В итоге Лоуренсу пришлось нести всю стопку; Риголо, глядя на это, рассмеялся. Они поднялись снова на первый этаж.
— При обычных обстоятельствах я бы попросил вас читать их здесь, — сказал Риголо, глядя на стопку книг, которую Мельта обернула материей, превратив в удобный сверток. — Но я доверяю Флер, а Флер доверяет тебе, поэтому и я буду. Про других, правда, сказать того же я не могу…
Когда речь заходила об иностранных торговцах, появлялось множество причин для недоверия.
— Я понимаю, — кивнул Лоуренс.
— Но если ты их уронишь, спалишь, потеряешь или продашь — три дня без еды!
Это была шутка, но Лоуренс не рассмеялся. Умея оценивать стоимость практически всего, он прекрасно понимал, что эти книги — бесценны.
Он кивнул и взял сверток.
— Обещаю беречь их, как берегу мой самый ценный товар. Клянусь честью торговца.

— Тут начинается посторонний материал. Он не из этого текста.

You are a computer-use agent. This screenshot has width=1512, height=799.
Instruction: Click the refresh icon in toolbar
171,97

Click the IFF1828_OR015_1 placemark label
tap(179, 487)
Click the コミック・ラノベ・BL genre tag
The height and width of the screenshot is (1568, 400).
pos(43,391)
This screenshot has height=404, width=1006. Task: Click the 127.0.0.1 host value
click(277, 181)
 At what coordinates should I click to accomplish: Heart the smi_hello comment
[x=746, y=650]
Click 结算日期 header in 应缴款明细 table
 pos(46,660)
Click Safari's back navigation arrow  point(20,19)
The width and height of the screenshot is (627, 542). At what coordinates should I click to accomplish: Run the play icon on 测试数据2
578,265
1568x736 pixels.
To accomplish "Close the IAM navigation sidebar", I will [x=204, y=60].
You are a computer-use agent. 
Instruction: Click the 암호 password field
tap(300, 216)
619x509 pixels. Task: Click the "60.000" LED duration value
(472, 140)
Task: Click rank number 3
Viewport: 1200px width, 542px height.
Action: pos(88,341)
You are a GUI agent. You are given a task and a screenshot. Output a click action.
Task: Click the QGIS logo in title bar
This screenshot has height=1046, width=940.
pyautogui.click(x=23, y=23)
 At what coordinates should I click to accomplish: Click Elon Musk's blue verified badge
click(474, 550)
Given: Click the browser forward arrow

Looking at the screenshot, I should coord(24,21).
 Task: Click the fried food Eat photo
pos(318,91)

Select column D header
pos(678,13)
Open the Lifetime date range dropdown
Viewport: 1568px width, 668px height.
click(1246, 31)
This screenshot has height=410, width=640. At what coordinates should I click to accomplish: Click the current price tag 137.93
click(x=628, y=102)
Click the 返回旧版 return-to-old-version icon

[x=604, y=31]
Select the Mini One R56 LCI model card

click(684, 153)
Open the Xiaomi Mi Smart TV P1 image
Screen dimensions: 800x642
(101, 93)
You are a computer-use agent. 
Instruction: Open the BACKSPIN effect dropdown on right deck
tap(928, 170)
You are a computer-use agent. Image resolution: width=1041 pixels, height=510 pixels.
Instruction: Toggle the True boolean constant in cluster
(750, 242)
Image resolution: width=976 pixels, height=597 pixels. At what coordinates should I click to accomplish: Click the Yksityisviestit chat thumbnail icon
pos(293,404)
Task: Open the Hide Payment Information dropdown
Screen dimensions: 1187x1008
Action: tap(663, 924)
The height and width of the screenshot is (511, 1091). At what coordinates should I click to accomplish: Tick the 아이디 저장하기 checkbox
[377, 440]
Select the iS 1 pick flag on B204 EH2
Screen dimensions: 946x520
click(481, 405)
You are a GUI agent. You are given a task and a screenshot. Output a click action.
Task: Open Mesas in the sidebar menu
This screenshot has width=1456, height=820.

— Вот и хорошо, — ответил Риголо с мальчишеской улыбкой на лице.
Лоуренс подивился про себя, не трогают ли подобные вещи сердце Ив.
— Когда дочитаете — просто принесите их обратно. Если меня не будет дома, будет Мельта.
— Понятно. Еще раз благодарю.
Риголо ответил улыбкой на кивок Лоуренса и беспечно махнул рукой Хоро.
Подобные жесты делали его похожим не на торговца, а на какого-нибудь придворного поэта.
Довольная Хоро помахала в ответ, и они с Лоуренсом двинулись прочь.
— Легко махать, когда руки свободны, — Лоуренс решил, что немного поворчать вполне можно. То сведения собирать, то книги таскать — в последнее время он совсем облакеился.
— О да, а тебе стоит быть внимательнее, чтобы я тебя случайно не смахнула, — отбрила Хоро, шагая впереди.
Ее поддразнивание раздражало, но в то же время Лоуренс чувствовал, что если бы они не ладили друг с другом, Хоро бы так себя не вела.
Жаль только, что Хоро мало что делала помимо этого.
— Свинье если польстить, ее можно заставить хоть на дерево полезть, но если льстить самцу, он только голову теряет, — заявила Хоро, отсекая всякую возможность протеста.
Противопоставить ей было нечего, вот в чем проблема.